Sendle
- Type: Private
- Industry: Logistics
- Founded: 2014
- Founders: James Bradfield Moody, Sean Geoghegan, Craig Davis.
- Headquarters: Sydney, Australia
- Area served: Australia, United States, Canada
- Services: Parcel and package delivery
- Website: www.sendle.com

= Sendle =

Australian package delivery company

Sendle is an Australian-based virtual courier company which provides courier services within Australia, the United States, and Canada, focusing primarily on small to medium-sized businesses and online retailers. It claims to be the first courier company to offer fully carbon neutral services in Australia, the United States and Canada. While its delivery services are worldwide — with the exception of Russia and Belarus — its operational staff are based in Australia, New Zealand, the Philippines and the United States.
Sendle does not employ drivers or operate its own delivery fleet; instead, it partners with local courier companies to transport parcels within its coverage areas.

In January 2026, Sendle's parent company FAST Group announced that it would cease operations, closing Sendle in the process. Sendle entered liquidation in February 2026.

==History==
The company was founded in 2014 by James Bradfield Moody, Sean Geoghegan and Craig Davis. In 2015, Sendle announced that it had become Australia's first carbon neutral delivery service.

In 2015, Australia Post filed a trademark dispute against Sendle for its slogan “Post without the office”. In 2017, IP Australia ruled in Sendle’s favour, allowing the company to use the trademark and slogan.

(Information supplied)
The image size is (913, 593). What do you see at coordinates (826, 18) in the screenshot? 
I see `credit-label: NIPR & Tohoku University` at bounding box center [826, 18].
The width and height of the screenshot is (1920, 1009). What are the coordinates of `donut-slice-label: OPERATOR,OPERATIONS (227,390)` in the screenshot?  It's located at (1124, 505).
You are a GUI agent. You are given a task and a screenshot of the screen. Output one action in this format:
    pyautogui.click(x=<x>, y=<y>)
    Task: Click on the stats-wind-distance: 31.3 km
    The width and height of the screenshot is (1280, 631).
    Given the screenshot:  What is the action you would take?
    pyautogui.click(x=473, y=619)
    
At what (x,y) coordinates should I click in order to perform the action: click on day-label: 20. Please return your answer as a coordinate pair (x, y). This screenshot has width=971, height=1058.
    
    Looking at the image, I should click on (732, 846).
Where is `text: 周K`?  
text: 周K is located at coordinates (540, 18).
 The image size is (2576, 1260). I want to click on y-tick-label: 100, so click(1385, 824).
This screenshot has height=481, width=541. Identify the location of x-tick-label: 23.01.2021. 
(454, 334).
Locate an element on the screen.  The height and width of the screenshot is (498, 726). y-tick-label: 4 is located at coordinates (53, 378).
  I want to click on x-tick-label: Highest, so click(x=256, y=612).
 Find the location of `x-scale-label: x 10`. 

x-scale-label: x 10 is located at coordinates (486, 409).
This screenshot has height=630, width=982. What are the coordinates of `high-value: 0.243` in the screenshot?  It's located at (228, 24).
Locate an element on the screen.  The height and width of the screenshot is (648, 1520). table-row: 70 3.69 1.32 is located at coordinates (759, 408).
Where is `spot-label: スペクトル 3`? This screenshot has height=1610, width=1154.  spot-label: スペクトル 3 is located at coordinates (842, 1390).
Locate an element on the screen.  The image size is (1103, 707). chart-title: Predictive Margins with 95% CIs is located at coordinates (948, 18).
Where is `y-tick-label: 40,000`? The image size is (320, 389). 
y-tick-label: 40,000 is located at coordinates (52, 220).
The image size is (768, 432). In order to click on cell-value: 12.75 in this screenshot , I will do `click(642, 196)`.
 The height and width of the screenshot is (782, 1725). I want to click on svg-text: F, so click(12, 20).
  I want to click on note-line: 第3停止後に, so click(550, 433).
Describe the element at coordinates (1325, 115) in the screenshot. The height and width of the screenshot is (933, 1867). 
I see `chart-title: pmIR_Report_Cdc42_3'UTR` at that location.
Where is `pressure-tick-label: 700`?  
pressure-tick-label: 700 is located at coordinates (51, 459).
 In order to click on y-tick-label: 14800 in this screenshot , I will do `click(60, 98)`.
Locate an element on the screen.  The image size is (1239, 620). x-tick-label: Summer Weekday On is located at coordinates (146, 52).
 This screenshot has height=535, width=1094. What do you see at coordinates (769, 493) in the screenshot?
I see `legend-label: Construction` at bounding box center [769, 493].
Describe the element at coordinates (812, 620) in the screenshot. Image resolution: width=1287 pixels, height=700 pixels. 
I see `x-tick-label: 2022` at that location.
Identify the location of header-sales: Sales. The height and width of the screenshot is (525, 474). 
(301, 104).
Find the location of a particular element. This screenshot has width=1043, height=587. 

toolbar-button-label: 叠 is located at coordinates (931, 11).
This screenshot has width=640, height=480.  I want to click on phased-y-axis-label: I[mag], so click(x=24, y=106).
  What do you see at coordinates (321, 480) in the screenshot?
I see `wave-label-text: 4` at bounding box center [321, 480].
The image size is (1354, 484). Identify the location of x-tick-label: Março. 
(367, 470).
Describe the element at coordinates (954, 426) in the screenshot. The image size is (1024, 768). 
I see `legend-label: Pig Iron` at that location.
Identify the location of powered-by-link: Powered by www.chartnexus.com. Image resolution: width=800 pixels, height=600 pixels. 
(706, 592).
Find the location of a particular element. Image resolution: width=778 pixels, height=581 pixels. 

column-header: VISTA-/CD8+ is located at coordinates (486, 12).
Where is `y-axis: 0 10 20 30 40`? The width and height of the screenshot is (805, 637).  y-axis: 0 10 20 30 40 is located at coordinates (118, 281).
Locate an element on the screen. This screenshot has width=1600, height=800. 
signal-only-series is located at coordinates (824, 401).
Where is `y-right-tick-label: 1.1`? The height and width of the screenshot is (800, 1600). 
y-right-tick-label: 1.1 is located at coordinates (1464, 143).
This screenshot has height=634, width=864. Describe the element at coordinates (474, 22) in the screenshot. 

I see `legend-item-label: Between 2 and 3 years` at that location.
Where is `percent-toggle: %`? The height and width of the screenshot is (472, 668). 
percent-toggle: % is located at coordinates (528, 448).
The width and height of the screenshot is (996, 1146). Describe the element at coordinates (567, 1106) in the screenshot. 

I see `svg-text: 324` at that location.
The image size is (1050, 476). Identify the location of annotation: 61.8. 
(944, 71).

(List of tasks)
**a)** Rewrite the paragraph of the Sendle article that begins "Sendle is an Australian-based virtual courier company" as a short bulleted list that keeps its main facts.
**b)** Set down everything in the Sendle article from "In January 2026, Sendle's" down to "neutral delivery service.", word for word.
The material has nothing to do with the Sendle article.

(Responses for each task)
**a)**
- Australian-based virtual courier serving Australia, the United States, and Canada
- Focuses mainly on small to medium-sized businesses and online retailers
- Claims to be the first courier to offer fully carbon neutral services in those three countries
- Delivers worldwide except to Russia and Belarus
- Operational staff are in Australia, New Zealand, the Philippines, and the United States

**b)**
In January 2026, Sendle's parent company FAST Group announced that it would cease operations, closing Sendle in the process. Sendle entered liquidation in February 2026.

==History==
The company was founded in 2014 by James Bradfield Moody, Sean Geoghegan and Craig Davis. In 2015, Sendle announced that it had become Australia's first carbon neutral delivery service.